=== Exercise details ===
Your task is to copy the lines of the data below from the line holding "Given: Click the Hosting info icon" through the line holding "1366x683 pixels.", inclusive, exactly and with nothing added.

=== Provided material ===
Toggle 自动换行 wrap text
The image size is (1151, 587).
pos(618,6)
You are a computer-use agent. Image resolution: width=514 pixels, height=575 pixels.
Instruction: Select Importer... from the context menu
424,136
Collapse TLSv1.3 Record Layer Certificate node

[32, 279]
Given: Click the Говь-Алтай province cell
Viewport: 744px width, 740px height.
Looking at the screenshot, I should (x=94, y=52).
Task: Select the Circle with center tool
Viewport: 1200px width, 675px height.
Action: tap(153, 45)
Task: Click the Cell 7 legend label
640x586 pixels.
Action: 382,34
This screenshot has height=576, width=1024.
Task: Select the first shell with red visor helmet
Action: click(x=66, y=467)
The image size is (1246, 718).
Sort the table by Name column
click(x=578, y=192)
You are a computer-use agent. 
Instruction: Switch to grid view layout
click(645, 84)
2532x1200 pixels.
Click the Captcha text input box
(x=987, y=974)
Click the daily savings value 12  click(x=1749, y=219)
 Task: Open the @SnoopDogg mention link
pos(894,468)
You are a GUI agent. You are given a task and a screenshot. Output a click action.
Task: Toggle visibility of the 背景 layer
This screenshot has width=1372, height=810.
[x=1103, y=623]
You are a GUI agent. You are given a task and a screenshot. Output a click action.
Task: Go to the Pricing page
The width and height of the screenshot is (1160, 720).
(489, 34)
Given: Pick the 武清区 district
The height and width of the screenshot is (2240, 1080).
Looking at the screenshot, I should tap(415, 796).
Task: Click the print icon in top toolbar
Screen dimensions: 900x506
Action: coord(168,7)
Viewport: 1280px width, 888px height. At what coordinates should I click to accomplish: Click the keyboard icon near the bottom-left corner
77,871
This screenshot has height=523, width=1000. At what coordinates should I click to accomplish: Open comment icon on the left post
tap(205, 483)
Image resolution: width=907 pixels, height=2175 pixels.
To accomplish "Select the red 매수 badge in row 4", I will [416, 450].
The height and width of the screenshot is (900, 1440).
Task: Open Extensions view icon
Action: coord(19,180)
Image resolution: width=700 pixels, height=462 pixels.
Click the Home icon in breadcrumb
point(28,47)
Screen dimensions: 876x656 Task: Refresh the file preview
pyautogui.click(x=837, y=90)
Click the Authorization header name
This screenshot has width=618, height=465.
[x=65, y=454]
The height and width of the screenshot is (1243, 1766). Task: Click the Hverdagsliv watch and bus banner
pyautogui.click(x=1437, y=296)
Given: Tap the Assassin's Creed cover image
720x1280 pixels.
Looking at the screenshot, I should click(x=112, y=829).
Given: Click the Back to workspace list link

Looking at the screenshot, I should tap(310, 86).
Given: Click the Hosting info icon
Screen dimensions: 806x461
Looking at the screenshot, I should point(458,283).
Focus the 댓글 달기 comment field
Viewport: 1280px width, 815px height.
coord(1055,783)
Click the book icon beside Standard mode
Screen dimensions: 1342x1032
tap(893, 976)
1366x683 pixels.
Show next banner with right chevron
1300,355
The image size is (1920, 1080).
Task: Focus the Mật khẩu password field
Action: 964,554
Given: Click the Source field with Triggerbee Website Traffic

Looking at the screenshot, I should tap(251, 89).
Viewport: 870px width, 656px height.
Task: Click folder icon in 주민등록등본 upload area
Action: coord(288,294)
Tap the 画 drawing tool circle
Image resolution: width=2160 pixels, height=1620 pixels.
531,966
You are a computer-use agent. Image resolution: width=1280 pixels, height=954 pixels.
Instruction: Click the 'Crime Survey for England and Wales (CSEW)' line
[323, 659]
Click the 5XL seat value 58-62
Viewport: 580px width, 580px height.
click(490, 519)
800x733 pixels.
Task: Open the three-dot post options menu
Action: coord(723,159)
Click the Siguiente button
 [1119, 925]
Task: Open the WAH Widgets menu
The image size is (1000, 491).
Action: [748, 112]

=== Solution for this exercise ===
Given: Click the Hosting info icon
Screen dimensions: 806x461
Looking at the screenshot, I should point(458,283).
Focus the 댓글 달기 comment field
Viewport: 1280px width, 815px height.
coord(1055,783)
Click the book icon beside Standard mode
Screen dimensions: 1342x1032
tap(893, 976)
1366x683 pixels.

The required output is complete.